第2回「おい・おい」選外佳作 心付きレジスター 西條詩珠


心付きレジスター
西條詩珠(大阪府・57歳)
七十代後半で、母が認知症と診断された当初、スーパーでの買い物に付き添ったときのこと。物の扱いが粗雑になっていて、カートのカゴにピーマンをポーイと投げ入れた。今まで見たことのない母の行動に少々戸惑った。そうしてレジでお金を支払う段になった。
レジの女性が金額を伝えると母は財布を開き、数百円の金額に財布から出したのは、パンパンの小銭ではなく、一万円札。
小銭が沢山あるのだから遣おうよと思ったが、あのときの私は気づいていなかった。金額相当のお金が不明なことや現金を出し入れする指先がおぼつかなくなった母に。
その後、何度か買い物をともにし、母はお金が分からないことに私は気づいた。それでも訓練を兼ねて、時間が多少掛かっても自分で現金を出させた方がいいのではないかと思い、背後で見守った。当然、時間がかかる。レジの担当者はイライラした目つきで、きっと爪先をトントンしていたに違いない。
あるとき、母はふいに「出して」とレジの人に財布を開いたまま差し出した。その光景に愕然とした。ああ、もう無理なんだなと。

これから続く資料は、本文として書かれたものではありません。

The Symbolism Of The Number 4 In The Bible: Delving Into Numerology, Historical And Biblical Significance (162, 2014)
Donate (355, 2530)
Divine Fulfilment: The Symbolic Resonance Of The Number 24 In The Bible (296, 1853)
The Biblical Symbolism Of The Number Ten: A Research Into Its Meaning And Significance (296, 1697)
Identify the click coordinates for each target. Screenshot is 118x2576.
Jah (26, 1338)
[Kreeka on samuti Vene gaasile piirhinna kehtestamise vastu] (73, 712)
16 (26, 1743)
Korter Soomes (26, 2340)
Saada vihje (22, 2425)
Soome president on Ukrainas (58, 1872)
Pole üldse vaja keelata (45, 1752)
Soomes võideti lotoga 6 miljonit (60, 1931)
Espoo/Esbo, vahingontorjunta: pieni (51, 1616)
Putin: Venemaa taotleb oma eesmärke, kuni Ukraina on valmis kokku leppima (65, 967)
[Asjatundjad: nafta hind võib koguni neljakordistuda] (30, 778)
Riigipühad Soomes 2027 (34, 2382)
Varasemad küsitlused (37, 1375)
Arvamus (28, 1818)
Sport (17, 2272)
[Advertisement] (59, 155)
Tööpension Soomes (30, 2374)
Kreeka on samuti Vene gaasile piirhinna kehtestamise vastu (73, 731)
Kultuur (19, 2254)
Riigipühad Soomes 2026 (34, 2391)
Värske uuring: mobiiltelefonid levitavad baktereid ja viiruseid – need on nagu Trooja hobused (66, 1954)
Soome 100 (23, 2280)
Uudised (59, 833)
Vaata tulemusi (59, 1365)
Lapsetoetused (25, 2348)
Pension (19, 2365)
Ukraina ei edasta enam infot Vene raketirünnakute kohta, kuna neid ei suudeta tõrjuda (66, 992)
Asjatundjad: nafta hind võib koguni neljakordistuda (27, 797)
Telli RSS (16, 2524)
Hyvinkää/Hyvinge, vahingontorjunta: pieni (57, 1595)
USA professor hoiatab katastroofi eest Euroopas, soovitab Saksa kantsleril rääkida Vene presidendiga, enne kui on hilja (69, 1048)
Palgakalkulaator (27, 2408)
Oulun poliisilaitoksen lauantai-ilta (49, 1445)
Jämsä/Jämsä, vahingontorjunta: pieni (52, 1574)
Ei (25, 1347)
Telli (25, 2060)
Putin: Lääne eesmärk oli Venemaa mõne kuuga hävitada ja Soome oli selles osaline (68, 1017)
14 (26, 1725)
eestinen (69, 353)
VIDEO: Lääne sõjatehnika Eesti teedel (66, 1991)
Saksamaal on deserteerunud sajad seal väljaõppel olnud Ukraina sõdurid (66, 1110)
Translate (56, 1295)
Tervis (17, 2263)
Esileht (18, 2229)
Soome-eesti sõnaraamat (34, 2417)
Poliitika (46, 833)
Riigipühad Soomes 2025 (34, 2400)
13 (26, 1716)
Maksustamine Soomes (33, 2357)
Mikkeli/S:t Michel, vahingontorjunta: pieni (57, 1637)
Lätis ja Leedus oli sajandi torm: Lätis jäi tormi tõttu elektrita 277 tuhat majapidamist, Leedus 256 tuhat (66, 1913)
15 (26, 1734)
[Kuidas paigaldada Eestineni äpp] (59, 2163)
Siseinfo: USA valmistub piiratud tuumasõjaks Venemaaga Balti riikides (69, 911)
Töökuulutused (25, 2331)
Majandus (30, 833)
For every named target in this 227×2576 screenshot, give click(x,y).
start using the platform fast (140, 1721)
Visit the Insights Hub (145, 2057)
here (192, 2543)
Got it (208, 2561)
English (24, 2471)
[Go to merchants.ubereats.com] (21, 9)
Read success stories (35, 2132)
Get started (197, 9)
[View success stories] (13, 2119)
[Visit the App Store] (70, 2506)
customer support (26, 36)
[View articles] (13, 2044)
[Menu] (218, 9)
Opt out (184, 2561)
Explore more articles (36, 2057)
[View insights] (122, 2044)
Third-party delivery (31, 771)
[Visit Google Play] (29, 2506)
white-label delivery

誰しも自分や家族の老に直面して現実に失望するときがあろう。それでも生きる以上は、奮い立たせたり、静かに受け入れたりして、小さくても希望をもって生きたい。高齢化社会となって久しいが、社会が優しさを捨ててゆく気がする。買い物の場面ではキャッシュレスレジ化が進んだ。一般客がバーコードを読み取り精算し、誰とも会話も挨拶もせずに出てゆく。時折店員がつきっきりで画面を指さしながら、高齢者に何度も説明している。お客は分からず落胆ぎみの表情をし、嫌気がさしている。レジの人に面倒くさそうに急かされない代わりに、冷たい機械音で店員が駆け寄る。いずれも見ていて悲しい。
他方コンビニで、レジの人が熱中症に気をつけてと声掛けをし、好みの飲み物やコロッケを勧めている。レジは店員がバーコードを読み取るだけで、あとはお客が精算して袋詰めして帰るが、店員はご近所の住民がコロッケ好きなことを覚えている。
些細な優しさの積み重ね、温かい心のやり取りが生きる元気の素になる。不要なことは話しかけないでほしいという世知辛い世の中になったけれど、相手によっては、挨拶さえ優しさとなる。見極める機能はキャッシュレスレジにない。心の付属機能がいつしかレジスターに組み込まれないだろうか。便利さを兼ね備えつつ、お客が心地よく買い物ができるように。